Task goal: Could you copy every line in the listing below that has the word "computer"?

══════

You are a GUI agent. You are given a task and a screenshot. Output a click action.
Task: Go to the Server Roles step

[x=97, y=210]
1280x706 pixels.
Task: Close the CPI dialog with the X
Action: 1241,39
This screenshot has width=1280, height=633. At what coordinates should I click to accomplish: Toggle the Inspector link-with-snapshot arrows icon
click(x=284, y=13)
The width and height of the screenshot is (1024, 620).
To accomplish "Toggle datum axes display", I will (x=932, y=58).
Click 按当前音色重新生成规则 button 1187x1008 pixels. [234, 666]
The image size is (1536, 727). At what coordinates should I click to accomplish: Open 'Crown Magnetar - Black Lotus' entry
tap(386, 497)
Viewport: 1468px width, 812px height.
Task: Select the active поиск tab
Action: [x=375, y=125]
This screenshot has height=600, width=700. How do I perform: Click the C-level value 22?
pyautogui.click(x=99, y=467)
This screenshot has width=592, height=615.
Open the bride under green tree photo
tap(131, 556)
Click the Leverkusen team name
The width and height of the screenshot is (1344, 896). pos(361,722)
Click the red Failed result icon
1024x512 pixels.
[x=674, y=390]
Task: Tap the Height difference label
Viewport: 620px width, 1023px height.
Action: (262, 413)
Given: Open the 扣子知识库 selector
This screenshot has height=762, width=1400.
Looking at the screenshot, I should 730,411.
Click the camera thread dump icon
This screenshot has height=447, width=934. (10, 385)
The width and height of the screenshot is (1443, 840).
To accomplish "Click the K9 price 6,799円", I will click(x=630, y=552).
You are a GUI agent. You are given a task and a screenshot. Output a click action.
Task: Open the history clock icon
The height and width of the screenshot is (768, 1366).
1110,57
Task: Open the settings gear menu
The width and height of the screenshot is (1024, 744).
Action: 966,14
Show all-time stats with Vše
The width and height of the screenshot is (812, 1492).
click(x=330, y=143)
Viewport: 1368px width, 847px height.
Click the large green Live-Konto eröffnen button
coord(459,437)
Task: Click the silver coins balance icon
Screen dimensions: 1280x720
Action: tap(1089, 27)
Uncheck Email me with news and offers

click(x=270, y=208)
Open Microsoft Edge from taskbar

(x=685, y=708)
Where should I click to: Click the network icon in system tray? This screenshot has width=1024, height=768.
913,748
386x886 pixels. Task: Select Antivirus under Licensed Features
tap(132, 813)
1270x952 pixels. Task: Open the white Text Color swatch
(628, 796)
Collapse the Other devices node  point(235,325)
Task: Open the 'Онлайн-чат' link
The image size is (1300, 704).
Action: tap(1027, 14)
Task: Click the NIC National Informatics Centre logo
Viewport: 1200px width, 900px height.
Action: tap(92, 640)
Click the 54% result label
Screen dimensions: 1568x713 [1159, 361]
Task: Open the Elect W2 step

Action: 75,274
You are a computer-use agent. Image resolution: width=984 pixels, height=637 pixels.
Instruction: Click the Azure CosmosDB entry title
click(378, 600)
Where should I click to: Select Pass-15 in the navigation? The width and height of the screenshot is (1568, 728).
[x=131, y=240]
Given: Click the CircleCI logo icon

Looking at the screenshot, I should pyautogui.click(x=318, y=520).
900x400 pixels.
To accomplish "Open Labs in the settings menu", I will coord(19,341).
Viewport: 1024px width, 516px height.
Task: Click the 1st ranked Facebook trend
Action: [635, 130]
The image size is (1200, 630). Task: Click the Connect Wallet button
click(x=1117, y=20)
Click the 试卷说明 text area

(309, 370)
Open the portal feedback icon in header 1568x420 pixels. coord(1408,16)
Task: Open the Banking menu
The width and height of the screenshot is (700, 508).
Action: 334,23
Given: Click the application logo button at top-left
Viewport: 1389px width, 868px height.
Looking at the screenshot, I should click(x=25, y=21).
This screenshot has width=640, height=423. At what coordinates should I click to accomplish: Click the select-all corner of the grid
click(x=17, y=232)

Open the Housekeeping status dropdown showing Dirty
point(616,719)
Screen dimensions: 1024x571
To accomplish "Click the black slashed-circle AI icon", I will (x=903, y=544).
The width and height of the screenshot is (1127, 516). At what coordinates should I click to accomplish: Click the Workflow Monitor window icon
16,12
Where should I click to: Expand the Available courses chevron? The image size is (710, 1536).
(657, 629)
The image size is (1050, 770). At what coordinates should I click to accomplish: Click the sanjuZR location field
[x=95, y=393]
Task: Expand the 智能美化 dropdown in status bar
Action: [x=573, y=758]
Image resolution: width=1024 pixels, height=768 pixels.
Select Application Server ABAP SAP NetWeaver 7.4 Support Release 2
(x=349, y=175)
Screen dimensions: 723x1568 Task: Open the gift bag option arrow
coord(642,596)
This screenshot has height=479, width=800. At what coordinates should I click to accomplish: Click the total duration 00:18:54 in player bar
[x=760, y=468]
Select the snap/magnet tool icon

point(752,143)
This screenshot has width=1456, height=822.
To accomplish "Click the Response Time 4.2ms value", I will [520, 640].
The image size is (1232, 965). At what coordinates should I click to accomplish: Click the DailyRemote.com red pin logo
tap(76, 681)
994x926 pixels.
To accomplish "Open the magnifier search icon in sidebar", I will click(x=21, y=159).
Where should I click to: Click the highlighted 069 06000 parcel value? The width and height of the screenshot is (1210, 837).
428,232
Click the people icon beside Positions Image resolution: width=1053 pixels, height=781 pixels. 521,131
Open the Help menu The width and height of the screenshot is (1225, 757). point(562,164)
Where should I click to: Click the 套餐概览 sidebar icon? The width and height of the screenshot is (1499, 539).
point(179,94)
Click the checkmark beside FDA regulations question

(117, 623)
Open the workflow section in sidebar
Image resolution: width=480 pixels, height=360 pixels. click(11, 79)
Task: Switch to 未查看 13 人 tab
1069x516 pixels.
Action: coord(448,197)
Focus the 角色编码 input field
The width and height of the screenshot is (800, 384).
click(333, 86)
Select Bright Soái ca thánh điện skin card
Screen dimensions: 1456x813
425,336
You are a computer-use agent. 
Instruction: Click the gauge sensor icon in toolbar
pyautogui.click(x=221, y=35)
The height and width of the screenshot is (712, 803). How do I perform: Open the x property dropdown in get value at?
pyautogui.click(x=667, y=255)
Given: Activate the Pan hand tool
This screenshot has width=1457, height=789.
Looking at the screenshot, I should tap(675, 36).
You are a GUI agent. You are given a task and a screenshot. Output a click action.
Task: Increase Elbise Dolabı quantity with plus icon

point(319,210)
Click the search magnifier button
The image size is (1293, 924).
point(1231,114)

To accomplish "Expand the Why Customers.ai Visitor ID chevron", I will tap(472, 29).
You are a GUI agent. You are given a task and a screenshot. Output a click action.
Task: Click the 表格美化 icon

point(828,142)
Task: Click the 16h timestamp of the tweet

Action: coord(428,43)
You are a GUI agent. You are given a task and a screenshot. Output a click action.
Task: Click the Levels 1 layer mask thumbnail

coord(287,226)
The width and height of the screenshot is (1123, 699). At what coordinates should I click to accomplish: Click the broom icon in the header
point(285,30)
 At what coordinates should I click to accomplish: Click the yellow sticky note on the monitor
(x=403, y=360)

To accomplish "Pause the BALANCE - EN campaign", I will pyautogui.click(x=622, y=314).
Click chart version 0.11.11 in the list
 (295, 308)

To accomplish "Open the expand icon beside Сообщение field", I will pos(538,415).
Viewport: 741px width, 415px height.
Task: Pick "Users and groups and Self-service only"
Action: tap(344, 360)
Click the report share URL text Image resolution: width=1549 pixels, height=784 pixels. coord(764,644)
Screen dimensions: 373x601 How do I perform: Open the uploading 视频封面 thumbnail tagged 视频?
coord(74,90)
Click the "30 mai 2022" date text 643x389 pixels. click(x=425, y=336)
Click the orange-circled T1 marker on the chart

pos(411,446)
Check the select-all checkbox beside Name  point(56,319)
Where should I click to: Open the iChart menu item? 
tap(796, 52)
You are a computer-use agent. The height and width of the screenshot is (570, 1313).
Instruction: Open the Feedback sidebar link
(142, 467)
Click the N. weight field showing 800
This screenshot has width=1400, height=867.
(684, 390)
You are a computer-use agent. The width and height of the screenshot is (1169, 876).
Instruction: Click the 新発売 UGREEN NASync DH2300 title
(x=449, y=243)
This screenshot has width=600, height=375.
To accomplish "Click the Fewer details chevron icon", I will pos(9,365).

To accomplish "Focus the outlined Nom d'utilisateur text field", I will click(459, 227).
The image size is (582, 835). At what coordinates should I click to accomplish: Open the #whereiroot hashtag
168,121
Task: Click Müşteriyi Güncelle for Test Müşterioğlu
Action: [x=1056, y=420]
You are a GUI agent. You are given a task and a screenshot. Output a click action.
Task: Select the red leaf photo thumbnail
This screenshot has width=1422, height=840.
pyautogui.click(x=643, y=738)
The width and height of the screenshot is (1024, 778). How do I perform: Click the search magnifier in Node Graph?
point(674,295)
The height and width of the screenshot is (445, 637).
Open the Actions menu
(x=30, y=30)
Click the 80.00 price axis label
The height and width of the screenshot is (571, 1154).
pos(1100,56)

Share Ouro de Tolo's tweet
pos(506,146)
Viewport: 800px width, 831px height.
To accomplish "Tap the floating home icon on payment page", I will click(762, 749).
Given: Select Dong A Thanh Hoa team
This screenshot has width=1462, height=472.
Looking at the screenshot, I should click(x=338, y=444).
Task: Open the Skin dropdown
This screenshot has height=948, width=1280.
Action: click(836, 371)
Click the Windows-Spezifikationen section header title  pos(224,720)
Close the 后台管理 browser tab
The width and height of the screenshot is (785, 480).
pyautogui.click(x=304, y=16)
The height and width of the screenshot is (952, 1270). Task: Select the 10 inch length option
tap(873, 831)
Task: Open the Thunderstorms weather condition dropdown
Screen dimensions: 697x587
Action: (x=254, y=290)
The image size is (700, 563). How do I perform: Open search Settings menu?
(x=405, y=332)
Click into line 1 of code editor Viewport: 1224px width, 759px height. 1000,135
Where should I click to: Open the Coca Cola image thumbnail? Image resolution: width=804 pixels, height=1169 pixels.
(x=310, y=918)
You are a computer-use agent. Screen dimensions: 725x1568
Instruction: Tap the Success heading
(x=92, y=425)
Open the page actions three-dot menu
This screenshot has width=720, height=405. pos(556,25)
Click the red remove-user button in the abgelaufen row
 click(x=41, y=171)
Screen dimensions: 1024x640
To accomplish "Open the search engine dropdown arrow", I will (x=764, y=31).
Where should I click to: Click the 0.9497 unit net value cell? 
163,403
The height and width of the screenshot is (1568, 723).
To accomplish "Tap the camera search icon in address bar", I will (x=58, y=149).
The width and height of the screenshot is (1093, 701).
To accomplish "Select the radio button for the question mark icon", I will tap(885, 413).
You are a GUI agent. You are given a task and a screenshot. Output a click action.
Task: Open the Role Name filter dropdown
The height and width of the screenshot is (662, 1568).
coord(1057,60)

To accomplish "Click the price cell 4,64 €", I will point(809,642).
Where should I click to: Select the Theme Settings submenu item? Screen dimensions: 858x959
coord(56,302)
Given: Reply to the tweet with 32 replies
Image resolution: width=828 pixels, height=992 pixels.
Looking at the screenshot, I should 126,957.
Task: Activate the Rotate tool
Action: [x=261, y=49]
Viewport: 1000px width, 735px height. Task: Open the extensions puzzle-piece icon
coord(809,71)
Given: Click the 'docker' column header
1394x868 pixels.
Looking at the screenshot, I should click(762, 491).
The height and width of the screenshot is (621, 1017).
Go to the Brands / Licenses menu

══════

Problem solution:
You are a computer-use agent. Image resolution: width=984 pixels, height=637 pixels.
You are a computer-use agent. 
You are a computer-use agent. The height and width of the screenshot is (570, 1313).
You are a computer-use agent. The width and height of the screenshot is (1169, 876).
You are a computer-use agent. Screen dimensions: 725x1568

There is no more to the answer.